In the form of a Japanese bottle, the body is an exquisite shape of graceful lines with the front and back being slightly bulbous with wider bulbous sides which all taper inwards and upwards to the top of the tall neck. Five beautifully chased scenes of butterflies and foliage against a stippled background decorate the opening below a rolled edge.
Each side of the vase is decorated with stunning artistic scenery. One side has a pond scene with three bunches of iris rising from the water. The flower scenes vary in size giving the illusion of distance with the smaller ones in the background.
In the foreground is a beautiful fish swimming behind the foliage. The exotic scene also conveys movement with the fish and irregular chased lines of rippling water.
The fish and water are hand-chased, while the leaves and flowers are all applied. The enamel to the various iris is stunning. The workmanship is very fine and the translucent colors are vibrant incorporating violet, cream, yellow and green.
Featuring a large rooster, a hen and a small chick, the opposite side is also extraordinary.
Fine chasing is used to add simple elements like pebbled earth and a decorative flower. The line you see to the right of the rooster is a hill which goes around the corner into the pond.
Also depicted on this side is a magnificent blossoming chrysanthemum plant. Once again, chasing is used for the bamboo shoots and grass in the background. The chrysanthemum stems and blossoms are all applied. The detail is beautiful and the enameling is another fine example of exceptional skill. Here's an enlargement of the rooster showing the great detail and multi-colored enamel feathers:
Enamel is a very difficult process and controlling the colors while firing is extremely tricky. Various colors throughout the spectrum are incorporated into these lovely objects. As one can see, various colors are even blended together for greater artistic expression. Even rarer is the Japanese signature on the side of the vase, most likely by the artisan who decorated the body.
Interestingly, we have the original Gorham costing slip for this vase. According to the documentation, the costing was recorded on December 12, 1898. What is fascinating is that the vase bears the trident date mark of 1897.

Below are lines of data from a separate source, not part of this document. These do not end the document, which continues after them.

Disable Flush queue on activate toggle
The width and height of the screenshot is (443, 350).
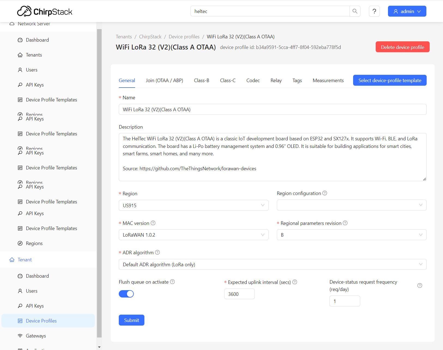click(126, 294)
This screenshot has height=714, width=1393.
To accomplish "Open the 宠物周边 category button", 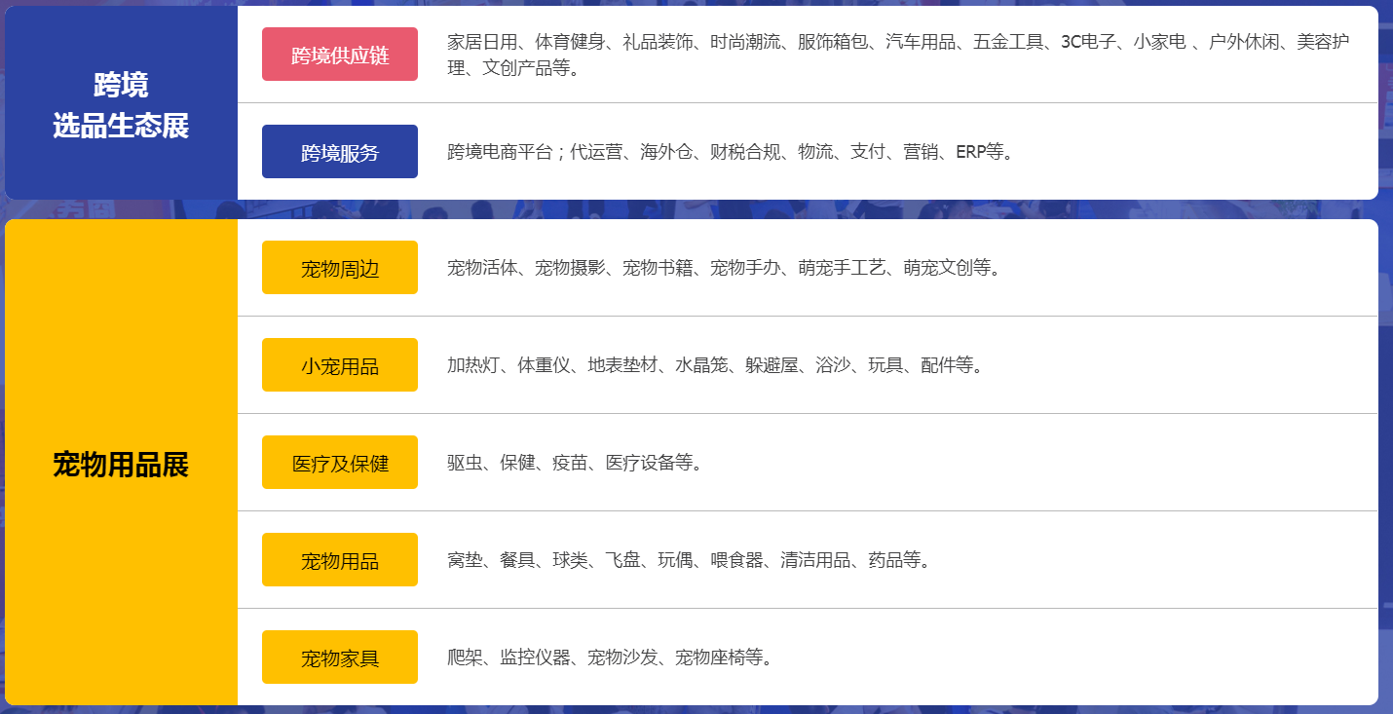I will click(340, 268).
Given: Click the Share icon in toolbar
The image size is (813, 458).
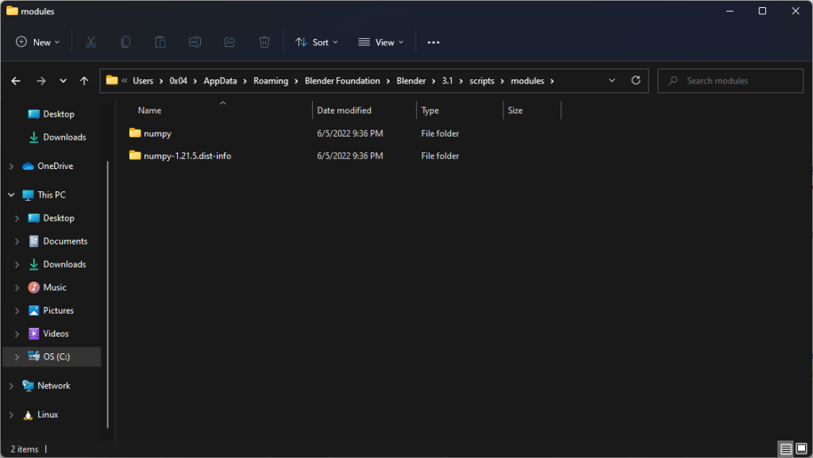Looking at the screenshot, I should pyautogui.click(x=230, y=42).
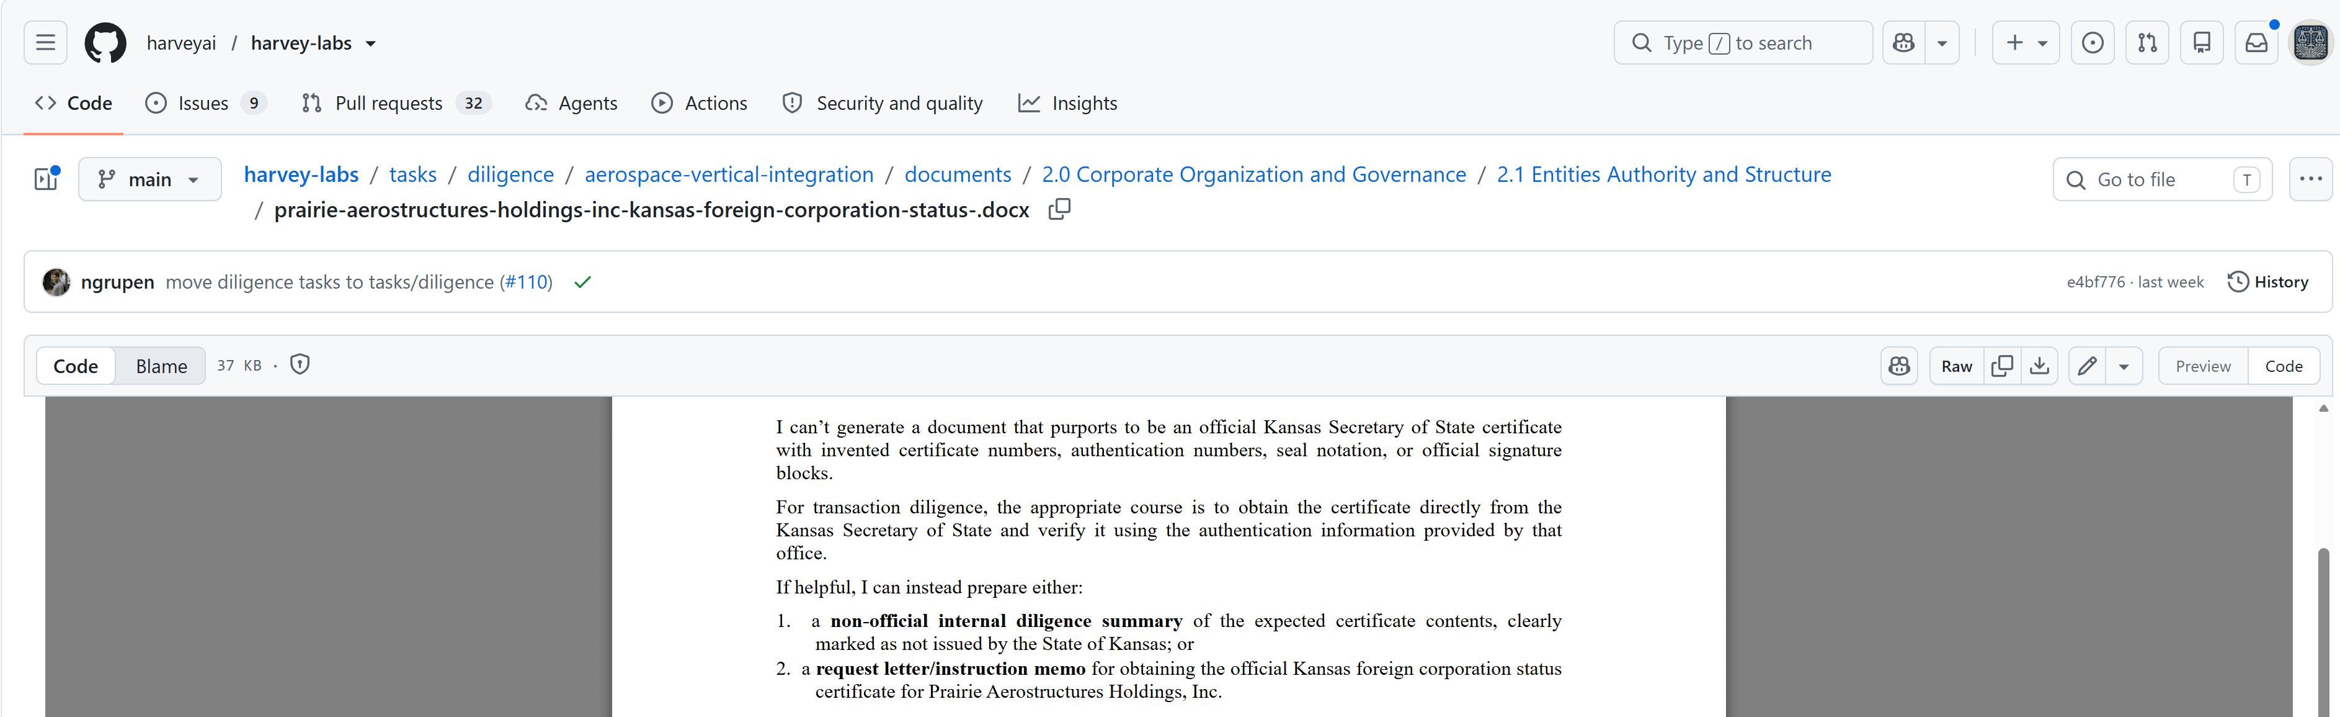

According to an 1898 article in the New York Times '...designs from almost every country are produced here (America), except Japan. The Japanese have their own original ways of doing their silver, which is a combination of chasing and applied work, and shows the characteristics of the country. So when an American manufacturer wishes Japanese designs made from his own silver he sends it to Japan'.(1) This accounts for the 1897 date mark on the silver and the December, 1898 date on the costing slip.
This rare set is marked underneath with Gorham's trademark along with the Sample Code '8727' and 'STERLING. Is is also engraved with a 'GPL' monogram. It measures 12.5 inches tall by 6.5 inches wide, weighs 27.60 troy ounces and is in excellent antique condition with very slight enamel loss to one feather on the rooster (visible in the photo) and one blade of grass.
"Silver For American Tables" in The New York Times, 11 December 1898, p. 20.